Fulvio Bufi, Corriere della Sera 3/12/2012, 3 dicembre 2012
NAPOLI —
La recente inchiesta della Direzione distrettuale antimafia di Napoli dalla quale sono emersi i rapporti tra alcuni cantanti neomelodici e un clan vicino alle cosche della camorra casalese, ha riportato d’attualità l’ormai antica commistione tra criminalità organizzata ed esponenti di quel variegato mondo canoro che si esprime tra feste di piazza e private (matrimoni, comunioni, battesimi) e che spesso produce brani dedicati alla vita dei carcerati, dei latitanti, dei killer.

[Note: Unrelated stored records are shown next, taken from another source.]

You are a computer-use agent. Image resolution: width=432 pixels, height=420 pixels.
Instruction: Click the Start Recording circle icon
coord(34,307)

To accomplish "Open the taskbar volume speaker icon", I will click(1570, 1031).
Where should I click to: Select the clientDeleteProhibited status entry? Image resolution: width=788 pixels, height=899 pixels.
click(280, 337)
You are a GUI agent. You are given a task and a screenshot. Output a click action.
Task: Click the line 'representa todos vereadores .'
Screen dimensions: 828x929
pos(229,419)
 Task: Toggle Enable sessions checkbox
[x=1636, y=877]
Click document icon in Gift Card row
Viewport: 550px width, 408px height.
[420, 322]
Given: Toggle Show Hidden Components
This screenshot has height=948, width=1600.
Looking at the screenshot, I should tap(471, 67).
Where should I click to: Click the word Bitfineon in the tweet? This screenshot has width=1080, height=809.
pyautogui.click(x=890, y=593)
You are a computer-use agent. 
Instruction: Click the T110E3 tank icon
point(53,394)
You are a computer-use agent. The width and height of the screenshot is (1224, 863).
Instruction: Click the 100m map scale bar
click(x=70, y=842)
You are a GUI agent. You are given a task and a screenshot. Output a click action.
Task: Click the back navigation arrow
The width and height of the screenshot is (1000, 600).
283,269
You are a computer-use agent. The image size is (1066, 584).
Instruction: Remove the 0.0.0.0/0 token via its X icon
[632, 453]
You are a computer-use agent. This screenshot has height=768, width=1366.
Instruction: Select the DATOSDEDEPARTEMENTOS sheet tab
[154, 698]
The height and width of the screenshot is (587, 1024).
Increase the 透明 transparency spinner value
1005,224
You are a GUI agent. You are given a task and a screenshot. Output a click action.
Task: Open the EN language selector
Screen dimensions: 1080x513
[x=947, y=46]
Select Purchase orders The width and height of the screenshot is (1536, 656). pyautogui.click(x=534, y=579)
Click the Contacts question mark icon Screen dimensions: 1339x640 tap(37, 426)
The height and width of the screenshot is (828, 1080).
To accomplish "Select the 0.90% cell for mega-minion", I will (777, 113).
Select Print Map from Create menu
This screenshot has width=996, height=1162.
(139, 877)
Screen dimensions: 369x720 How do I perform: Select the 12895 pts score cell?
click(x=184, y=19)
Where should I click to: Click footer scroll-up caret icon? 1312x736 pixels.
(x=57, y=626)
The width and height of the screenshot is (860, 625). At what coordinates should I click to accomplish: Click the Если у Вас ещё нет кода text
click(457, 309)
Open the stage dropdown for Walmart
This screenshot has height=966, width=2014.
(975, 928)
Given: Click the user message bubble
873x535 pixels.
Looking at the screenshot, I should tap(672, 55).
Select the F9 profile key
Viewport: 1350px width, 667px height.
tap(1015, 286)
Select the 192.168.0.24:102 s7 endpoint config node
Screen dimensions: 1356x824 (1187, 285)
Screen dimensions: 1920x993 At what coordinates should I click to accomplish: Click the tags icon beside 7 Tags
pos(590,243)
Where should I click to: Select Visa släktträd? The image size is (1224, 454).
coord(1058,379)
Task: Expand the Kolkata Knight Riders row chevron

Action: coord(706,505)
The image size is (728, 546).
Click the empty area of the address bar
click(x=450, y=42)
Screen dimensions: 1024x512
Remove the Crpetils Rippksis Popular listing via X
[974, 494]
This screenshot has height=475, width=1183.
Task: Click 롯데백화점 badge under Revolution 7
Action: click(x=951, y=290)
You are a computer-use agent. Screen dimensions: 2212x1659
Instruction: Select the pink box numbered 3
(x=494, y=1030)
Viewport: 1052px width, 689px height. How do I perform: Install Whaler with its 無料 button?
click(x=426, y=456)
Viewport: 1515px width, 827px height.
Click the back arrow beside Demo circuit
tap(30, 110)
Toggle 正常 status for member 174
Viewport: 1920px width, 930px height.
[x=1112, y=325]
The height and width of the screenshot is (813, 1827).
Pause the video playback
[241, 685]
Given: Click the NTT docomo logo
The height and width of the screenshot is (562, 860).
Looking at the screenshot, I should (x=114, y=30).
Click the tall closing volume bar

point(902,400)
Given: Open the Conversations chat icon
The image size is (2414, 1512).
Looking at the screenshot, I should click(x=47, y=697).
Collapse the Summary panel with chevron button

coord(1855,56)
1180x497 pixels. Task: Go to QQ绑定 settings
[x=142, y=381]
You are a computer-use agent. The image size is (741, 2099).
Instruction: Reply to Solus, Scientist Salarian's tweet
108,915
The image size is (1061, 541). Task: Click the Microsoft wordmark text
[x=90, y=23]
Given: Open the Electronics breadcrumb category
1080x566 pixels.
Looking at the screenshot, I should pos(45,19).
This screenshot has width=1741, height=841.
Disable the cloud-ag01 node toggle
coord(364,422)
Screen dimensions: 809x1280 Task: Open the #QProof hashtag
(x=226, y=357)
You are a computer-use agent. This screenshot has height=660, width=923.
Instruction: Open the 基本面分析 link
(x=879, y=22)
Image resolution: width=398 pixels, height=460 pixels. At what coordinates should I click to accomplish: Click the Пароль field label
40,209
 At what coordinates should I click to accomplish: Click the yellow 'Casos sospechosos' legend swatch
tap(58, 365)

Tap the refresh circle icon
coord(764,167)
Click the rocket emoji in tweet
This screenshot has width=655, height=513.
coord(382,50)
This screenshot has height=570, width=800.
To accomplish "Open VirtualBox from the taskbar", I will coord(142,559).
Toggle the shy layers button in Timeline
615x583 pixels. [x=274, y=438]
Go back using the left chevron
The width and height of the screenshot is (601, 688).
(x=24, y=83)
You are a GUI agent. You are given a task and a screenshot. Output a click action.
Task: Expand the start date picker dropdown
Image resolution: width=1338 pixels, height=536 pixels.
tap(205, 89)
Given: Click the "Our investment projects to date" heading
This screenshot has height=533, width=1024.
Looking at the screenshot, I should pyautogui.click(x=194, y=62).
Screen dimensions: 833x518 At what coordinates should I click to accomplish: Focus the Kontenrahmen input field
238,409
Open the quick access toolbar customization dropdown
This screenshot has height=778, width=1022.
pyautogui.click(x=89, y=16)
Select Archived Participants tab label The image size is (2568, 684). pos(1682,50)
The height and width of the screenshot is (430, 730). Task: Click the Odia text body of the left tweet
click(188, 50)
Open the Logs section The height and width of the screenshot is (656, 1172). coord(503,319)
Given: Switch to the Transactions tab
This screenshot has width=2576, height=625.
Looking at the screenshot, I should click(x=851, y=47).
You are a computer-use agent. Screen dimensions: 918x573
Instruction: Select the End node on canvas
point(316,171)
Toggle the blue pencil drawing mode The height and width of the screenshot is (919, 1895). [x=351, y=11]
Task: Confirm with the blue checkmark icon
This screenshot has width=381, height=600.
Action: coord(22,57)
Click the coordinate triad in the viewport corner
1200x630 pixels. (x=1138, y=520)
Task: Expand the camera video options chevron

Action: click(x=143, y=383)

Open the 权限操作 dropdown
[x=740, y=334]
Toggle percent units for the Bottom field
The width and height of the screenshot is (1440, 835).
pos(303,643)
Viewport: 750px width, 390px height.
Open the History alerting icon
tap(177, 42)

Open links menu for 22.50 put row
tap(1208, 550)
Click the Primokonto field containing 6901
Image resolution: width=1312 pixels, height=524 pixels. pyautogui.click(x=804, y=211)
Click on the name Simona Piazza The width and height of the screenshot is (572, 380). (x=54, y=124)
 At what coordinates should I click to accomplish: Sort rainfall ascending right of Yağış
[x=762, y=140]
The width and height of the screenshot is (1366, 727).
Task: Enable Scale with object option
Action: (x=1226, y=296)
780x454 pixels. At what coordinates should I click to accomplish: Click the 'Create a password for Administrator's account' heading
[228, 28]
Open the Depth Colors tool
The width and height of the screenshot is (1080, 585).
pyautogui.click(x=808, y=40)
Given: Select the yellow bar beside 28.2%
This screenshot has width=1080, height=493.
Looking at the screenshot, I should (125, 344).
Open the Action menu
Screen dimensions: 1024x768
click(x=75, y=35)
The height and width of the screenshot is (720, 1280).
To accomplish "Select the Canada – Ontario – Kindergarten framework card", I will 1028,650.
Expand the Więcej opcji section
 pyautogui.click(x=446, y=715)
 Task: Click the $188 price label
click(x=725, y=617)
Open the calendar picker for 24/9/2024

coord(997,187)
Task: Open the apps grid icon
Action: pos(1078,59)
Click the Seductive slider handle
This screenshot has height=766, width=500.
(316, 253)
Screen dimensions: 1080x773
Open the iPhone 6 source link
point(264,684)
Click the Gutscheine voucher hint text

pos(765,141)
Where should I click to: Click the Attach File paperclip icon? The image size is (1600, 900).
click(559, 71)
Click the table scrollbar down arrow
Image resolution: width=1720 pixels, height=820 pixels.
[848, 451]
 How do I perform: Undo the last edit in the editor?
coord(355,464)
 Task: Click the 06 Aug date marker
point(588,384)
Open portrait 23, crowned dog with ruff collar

È la faccia peggiore di un fenomeno napoletano che però ha prodotto anche artisti di assoluto valore come Maria Nazionale e tanti altri. Artisti che conosce bene Fabiana Deger, manager di cantanti neomelodici (Natale Galletta e Alberto Selli i più conosciuti), conduttrice su emittenti locali di trasmissioni dedicate a questo genere musicale e a sua volta vocalist.
Fabiana non è rimasta sorpresa dalle notizie pubblicate ieri dai giornali, e prova a dare della questione «neomelodici e camorra» una lettura dall’interno. «A volte mi chiedo se siano peggio i camorristi o quelli che li agevolano in tutto e per tutto. Mi spiego: io con i miei cantanti devo andare a lavorare nelle altre province della Campania, perché a Napoli e dintorni non mi posso proprio avvicinare. Sono tagliata fuori anche se faccio il prezzo più basso. Purtroppo funziona così: io chiedo, che so, mille? E loro prendono uno che chiede 1500 o duemila. E non sono i camorristi a fermarmi, ma i sindaci o gli assessori dei paesi dove si organizza una festa di piazza. Oppure anche i parroci, e pure spesso».
Il controllo di alcuni cantanti da parte di clan criminali, Fabiana Deger lo dà quasi per scontato. «Non è che lo accetto, però. E infatti io mi occupo soltanto di artisti che sono persone specchiate, oltre ovviamente a essere bravi musicalmente, almeno secondo me. Ma capisco anche quelli che pur di lavorare non si fanno tante domande: in certi casi l’alternativa sarebbe non lavorare proprio. Poi se uno si lega a un camorrista perché magari si fa prestare dei soldi e quindi finisce per restare coinvolto in faccende losche, è un altro discorso. Ma questi sono fatti che non c’entrano con la musica».
Sui cantanti che lavorano con i camorristi lei sostiene che «però spesso sono comunque bravi altrimenti la gente li fischierebbe e i camorristi li abbandonerebbero». E dice che comunque molti si fanno sponsorizzare da gente vicina ai clan perché nel loro giro quelli sono i manager, quindi o ti rivolgi a quel tipo di impresari o fatichi a trovarne altri».
Anche per le canzoni dedicate ai boss, ai carcerati, ai latitanti, Fabiana ha una spiegazione. «A volte è semplicemente una questione di marketing. C’è il cantante che la pensa così: "se io scrivo testi di un certo tipo, vendo in quel tipo di ambienti, e a me interessa solo vendere". È un ragionamento, anche se certamente non è mai stato e non sarà mai il mio».